The film is now considered partially lost. One reel survives and is housed at the Library of Congress.
When Mona Frentiss dies, she has her confidante "Doctor Bobs" watch over her family, especially her youngest daughter Patricia. The family has been raised in a most unconventional manner, with Mona having a much younger lover and the father Ralph keeping his own lover on the side. As Patricia grows older, she attracts the attention of her mother's former lover, the much older (than Patricia, who in the book is in her early to mid teens) Carey Scott. Patricia tempts fate with her wild ways, nearly loses her virtue to a musician aboard an ocean-going boat, and is saved in time by Carey. Realizing that he is the man for her, she settles down into an experimental marriage.
There had been several films prior to Flaming Youth which used the flapper as subject matter, most famously, The Flapper with Olive Thomas. However, Flaming Youth was the one that best captured the imagination of the American public, because it was based on a scandalous book and because it featured Colleen Moore, who was already a well-known and respected dramatic actress who had been looking for a break-out role at the time she signed with First National.

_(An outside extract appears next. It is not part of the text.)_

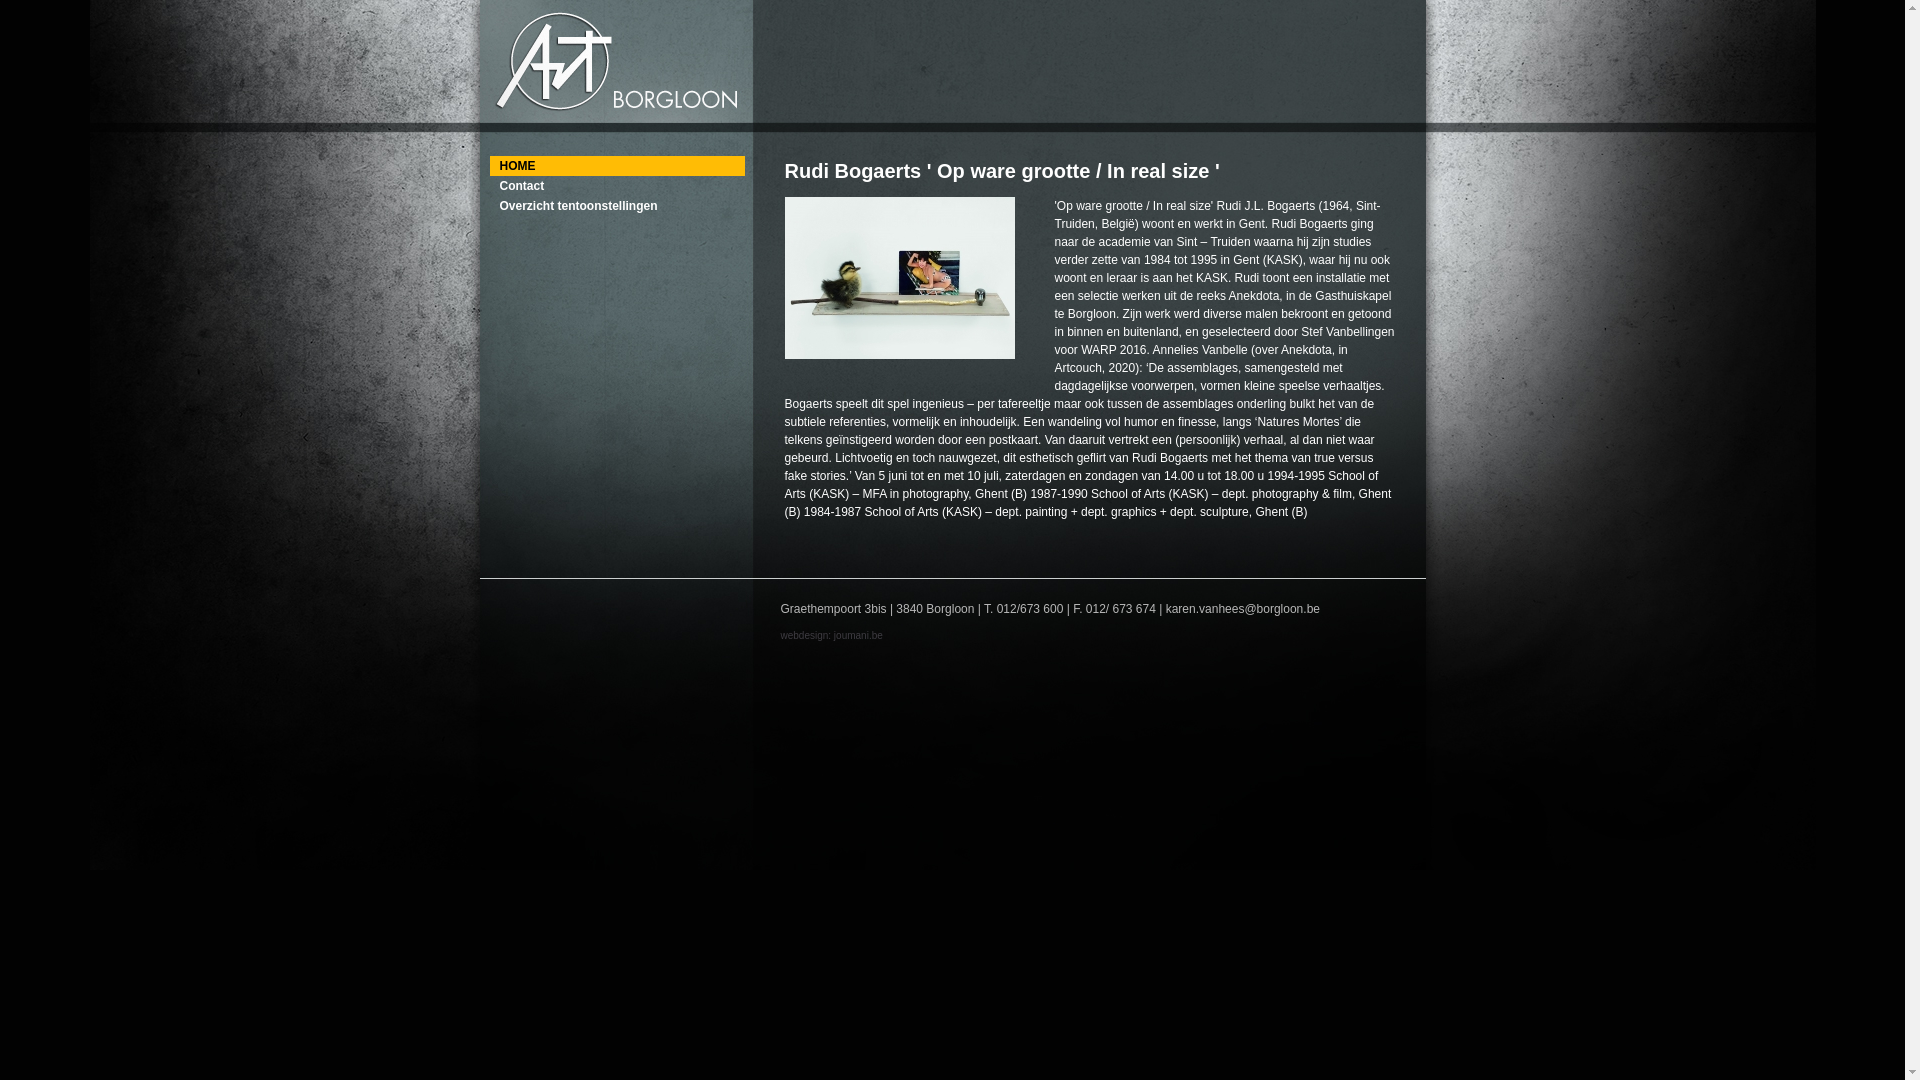 The image size is (1920, 1080). What do you see at coordinates (1242, 608) in the screenshot?
I see `'karen.vanhees@borgloon.be'` at bounding box center [1242, 608].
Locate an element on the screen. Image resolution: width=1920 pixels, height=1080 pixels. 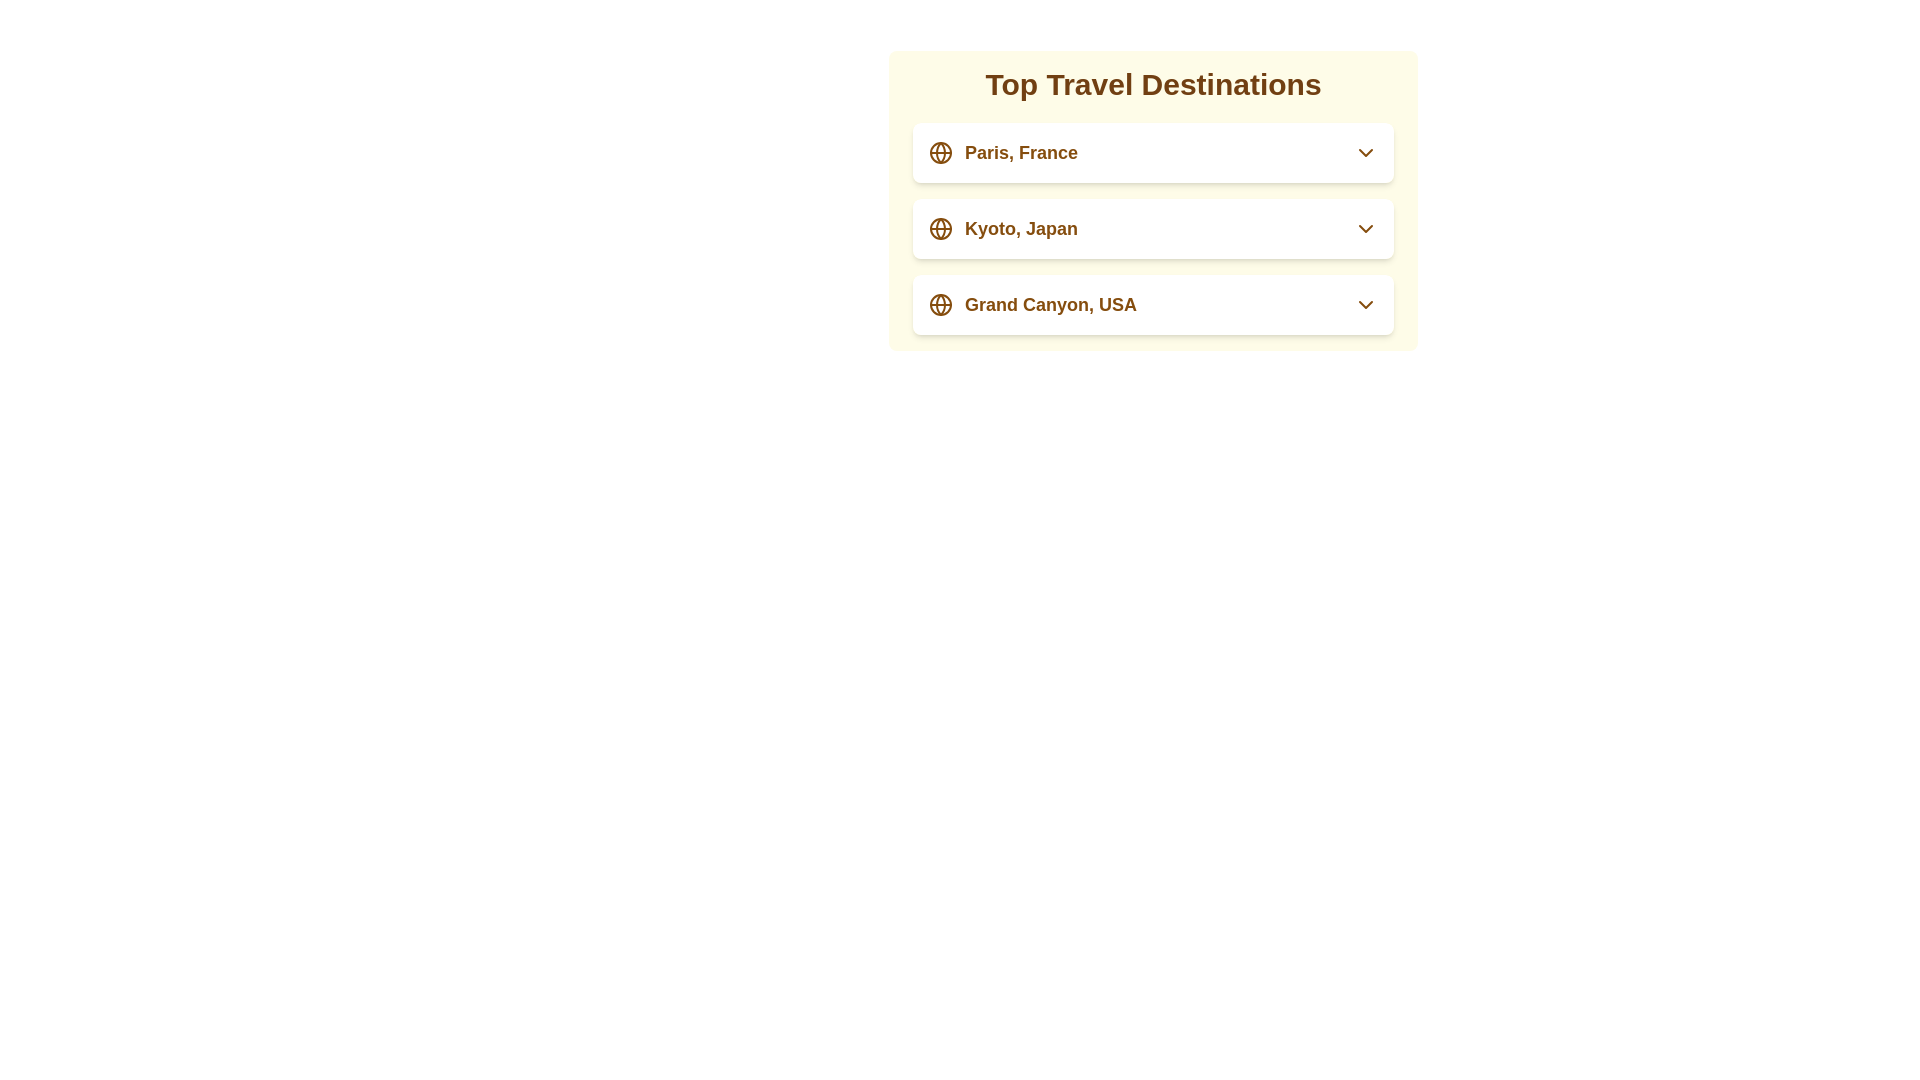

The film's marketing played up the racier aspects of the story, and a "skinny-dipping" sequence shot in silhouette (which still largely survives in the Library of Congress) was used in the films advertising extensively. The ads also boasted "neckers, petters, white kisses, red kisses, pleasure mad daughters, [and] sensation craving mothers." The book contained adult subjects which were largely glossed over in the film. To counter potential negative backlash, a good deal of humor was injected into the film, so that many audiences thought the film was actually a burlesque of the whole flapper movement when, in fact, it was intended to be a dramatic film.